On the way to the village, the car rolls over dusty roads, past fields and villages, until there are no more paved roads. It's a journey through a veritable showcase of good deeds, where every new barber and company is celebrated as a great success -- a stand, for example, that sells not just soda and sugar, but also cards for mobile phones, a house that is completely screened against mosquitoes to protect its inhabitants against malaria. The aid workers are constantly on the lookout for signs of progress, collecting numbers and sending them to New York -- the idea is also to generate good PR.

The grain bank in Yala is the most convincing evidence that the project is working. For many years, the storehouses here went unused because nobody had anything to store, no grain, no beans, everything was immediately consumed. But now the storage facilities are suddenly full, rented by the residents of Sauri. Thanks to subsidized fertilizers, the locals have been able to more than triple their per capita grain production. The once-empty halls are now filled with 11,000 bags of grain. This is patent proof of their success.

But this success can only be achieved under certain conditions. The village needs to be connected to a road network, supplied with electricity, and given good teachers. Such progress requires state support. Each and every private project depends on a state that creates the right conditions, one that is neither corrupt nor bankrupt. Private aid can fill certain gaps, create incentives and develop new tools, but it cannot eliminate poverty.

The problems are so enormous that they cannot be tackled alone by a private project or a Millennium Village. Millions of children do not attend school in Africa today, and a free lunch like the one offered at the Sauri primary school is not enough to lure them there. It's important for the state to take action. In Kenya and neighboring Tanzania, millions of children were finally able to go to school when school fees were abolished.

A Role Model for her Continent

The state needs to create the necessary conditions for international aid and investment to make sense. It needs the help of the industrialized nations that forgive debts in countries like Tanzania on condition that the government invests this money in schools and the health care system. Economic development depends on a state that builds roads so the grain that is stored in the warehouse in Yala can be sold for a fair price.

Nobody is more aware of this than Monica Okega. She is the chairwoman of the coordinating committee in Sauri, and she knows how important it is to look beyond the confines of the village.

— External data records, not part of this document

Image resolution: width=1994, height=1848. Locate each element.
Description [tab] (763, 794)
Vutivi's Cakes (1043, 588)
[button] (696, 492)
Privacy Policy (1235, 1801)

She lives in Sauri B, a district of the village where the huts are being replaced by houses and the corrugated iron by real walls. The aid workers at the Millennium Village call her their "champion farmer." She has always been one of the more privileged residents, but now she says that the others are better off as well. "The others no longer break into my home."

Last year, she harvested 36 bags of grain, twice as many as the year before. Since this bountiful harvest, she has even been able to afford to hire workers from outside. She has become economically independent.

She is a role model for her village -- and for her continent.